FC: Can you talk about the project that you focused on for the Internation Fund for Documentary Photography grant?
AS: For the IFDP grant, I focused on the circumstances in which Bedouins live across some 45 villages in Israel’s southern Negev desert. Those villages are unrecognized by state authorities, and lack basic infrastructure. This, along with a growing land dispute between the Bedouin and the state, and on background of what was then a storming Palestinian uprising against Israel, was a fruitful ground for a new hatred expressed by Arab citizens towards their state.
For years, I followed Bedouins during their daily life, struggling to live in what they consider their ancestral land under harsh conditions. I tried to illustrate their daily hardship and how their culture, tradition and tribal framework was affected by western values. I wanted to raise awareness to a growing conflict, which at times was on the verge of a violent eruption.
FC: What was the significance of winning the IFDP in your career?
AS: Winning the IFDP grant was probably the most significant step of my career. The generous support I received back then was proof to me that reporting in-depth on a story that the mainstream media tends to ignore, is the right and crucial thing to do as a journalist. Along the years since winning IFDP, I received additional valuable support from the foundation, as well as a personal and uncompromising will to assist me through my career. As a freelance photographer, working with many changing clients, I always treasured the feeling that my work has a home in FiftyCrows. I will always be grateful for this.
FC: Can you give a piece of advice to others doing important work with social change photography?
AS: The only advise I can give to others doing important work with social change photography, is to keep working very hard, sometimes under Sisyphean terms, in order to bring their stories to light; go out to the field to do the job first, and only after that, think what is the best way to distribute the story.
FC: Can you comment on your connection to your subject matter and the importance of working in your own country/reigon?
AS: I always think it is good to look at our own back yards. As photojournalists, we often aim or dream to go to remote places to cover different issues, but we should also remember that we might have a greater impact if we recruit our ability to tell a story, to work in a place we already have a good, if not excellent, knowledge and acquaintance of. Sometimes, especially in conflicted places such as Israel, it can also be an obstacle, when usually you are identified with one side to start with, but then, it is another challenge to overcome, and can benefit a photojournalist even on the personal level as a resident of his country.

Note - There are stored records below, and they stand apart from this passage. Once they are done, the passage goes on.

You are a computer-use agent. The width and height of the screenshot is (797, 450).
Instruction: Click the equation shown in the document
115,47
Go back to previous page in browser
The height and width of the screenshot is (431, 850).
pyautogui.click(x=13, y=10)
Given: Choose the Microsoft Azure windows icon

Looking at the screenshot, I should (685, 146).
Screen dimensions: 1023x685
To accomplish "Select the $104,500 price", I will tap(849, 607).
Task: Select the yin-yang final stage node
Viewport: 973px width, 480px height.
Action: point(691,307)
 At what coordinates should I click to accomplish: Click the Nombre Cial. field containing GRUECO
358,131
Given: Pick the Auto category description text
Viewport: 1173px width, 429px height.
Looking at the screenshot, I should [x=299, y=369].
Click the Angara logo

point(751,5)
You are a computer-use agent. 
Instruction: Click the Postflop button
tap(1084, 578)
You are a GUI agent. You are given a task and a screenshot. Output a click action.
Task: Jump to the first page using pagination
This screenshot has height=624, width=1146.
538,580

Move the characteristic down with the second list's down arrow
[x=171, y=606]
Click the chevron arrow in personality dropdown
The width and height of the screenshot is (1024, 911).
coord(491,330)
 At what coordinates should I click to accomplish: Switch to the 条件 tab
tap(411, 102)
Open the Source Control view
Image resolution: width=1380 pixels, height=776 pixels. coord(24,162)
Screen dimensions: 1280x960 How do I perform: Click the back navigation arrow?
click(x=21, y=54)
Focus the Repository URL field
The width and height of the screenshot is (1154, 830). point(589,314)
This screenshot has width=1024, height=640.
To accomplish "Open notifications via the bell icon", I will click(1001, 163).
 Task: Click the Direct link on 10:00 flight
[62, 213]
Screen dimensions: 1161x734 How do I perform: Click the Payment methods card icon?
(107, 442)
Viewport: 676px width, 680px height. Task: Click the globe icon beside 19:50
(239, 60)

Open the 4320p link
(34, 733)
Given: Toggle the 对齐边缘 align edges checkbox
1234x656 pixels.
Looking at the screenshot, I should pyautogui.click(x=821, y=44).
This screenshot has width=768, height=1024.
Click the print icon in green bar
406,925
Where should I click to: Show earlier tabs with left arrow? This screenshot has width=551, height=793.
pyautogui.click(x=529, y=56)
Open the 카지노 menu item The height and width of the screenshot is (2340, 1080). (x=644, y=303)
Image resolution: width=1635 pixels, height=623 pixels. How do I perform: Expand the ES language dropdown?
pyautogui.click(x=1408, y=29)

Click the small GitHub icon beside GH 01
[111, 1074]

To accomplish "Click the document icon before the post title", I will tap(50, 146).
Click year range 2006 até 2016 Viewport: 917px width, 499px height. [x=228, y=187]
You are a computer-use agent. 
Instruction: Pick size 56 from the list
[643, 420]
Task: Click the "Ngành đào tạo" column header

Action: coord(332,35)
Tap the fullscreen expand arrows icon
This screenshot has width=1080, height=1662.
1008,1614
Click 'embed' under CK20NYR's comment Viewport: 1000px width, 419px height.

Israeli photographer, Ahikam Seri concentrates his work in his motherland where he is conscious to depict the many different societies that live there. He is very interested in the sub-cultures of Israel such as Jews living in the West Bank, African immigrants to Palestine, and the unrecognized Bedouin population. The Bedouins have chosen to side with the Palestinians for religious and socio-economic reasons, which Seri documented as a way to illuminate the Israeli-Arab conflict. In 2003, this particular photographic study of the Bedouin struggle won Seri the FiftyCrows IFDP and the National Geographic “All Roads” award in 2004.
Recently in 2008, Seri won the PDN Photo Annual. His work has been exhibited in Israel, Europe and the US and published in Time, Politiken, L’Express, Paris Match, Ei8ht, loDonna and La Republica.